[Try it]:
Make an exact copy of the lines from the top of the entries below through the line with "Sitemap (295, 2432)". Leave all pictures out.

····················

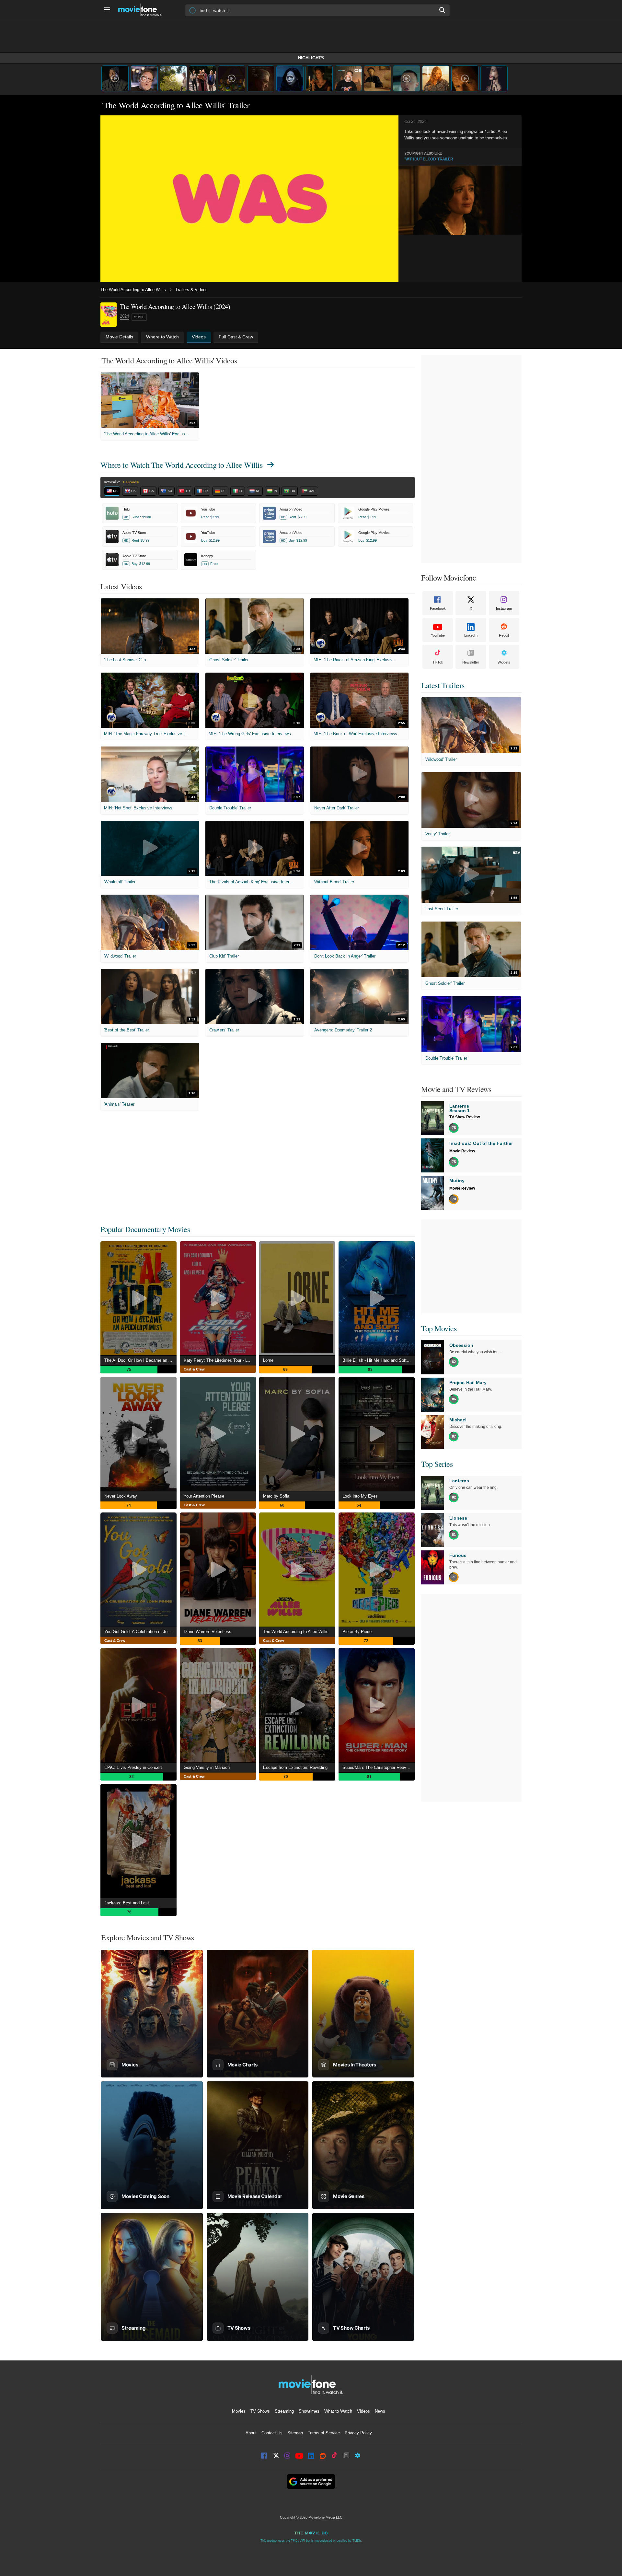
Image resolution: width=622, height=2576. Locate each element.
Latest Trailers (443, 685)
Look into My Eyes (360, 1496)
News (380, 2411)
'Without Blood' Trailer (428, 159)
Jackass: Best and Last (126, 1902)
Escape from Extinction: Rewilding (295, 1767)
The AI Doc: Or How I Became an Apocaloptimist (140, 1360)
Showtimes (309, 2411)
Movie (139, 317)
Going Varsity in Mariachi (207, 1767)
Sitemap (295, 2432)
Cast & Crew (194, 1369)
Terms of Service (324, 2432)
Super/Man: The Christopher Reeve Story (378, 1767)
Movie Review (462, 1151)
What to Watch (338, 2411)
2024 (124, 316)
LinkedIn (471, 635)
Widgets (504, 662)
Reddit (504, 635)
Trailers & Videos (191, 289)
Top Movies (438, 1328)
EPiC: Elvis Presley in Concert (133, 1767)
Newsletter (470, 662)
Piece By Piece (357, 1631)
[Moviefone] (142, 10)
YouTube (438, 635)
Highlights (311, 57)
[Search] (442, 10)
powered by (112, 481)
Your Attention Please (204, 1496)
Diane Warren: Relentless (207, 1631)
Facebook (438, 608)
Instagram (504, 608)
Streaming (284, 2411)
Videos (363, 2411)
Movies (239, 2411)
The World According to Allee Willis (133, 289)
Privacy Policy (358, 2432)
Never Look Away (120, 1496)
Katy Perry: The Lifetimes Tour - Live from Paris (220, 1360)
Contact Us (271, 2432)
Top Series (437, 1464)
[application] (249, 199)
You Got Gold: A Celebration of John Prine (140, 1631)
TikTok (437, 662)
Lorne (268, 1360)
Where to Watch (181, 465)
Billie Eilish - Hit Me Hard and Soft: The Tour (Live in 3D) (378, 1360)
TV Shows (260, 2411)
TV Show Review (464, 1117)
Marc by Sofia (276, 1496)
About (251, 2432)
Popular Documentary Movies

····················

[Output of the task]:
Image resolution: width=622, height=2576. Locate each element.
Latest Trailers (443, 685)
Look into My Eyes (360, 1496)
News (380, 2411)
'Without Blood' Trailer (428, 159)
Jackass: Best and Last (126, 1902)
Escape from Extinction: Rewilding (295, 1767)
The AI Doc: Or How I Became an Apocaloptimist (140, 1360)
Showtimes (309, 2411)
Movie (139, 317)
Going Varsity in Mariachi (207, 1767)
Sitemap (295, 2432)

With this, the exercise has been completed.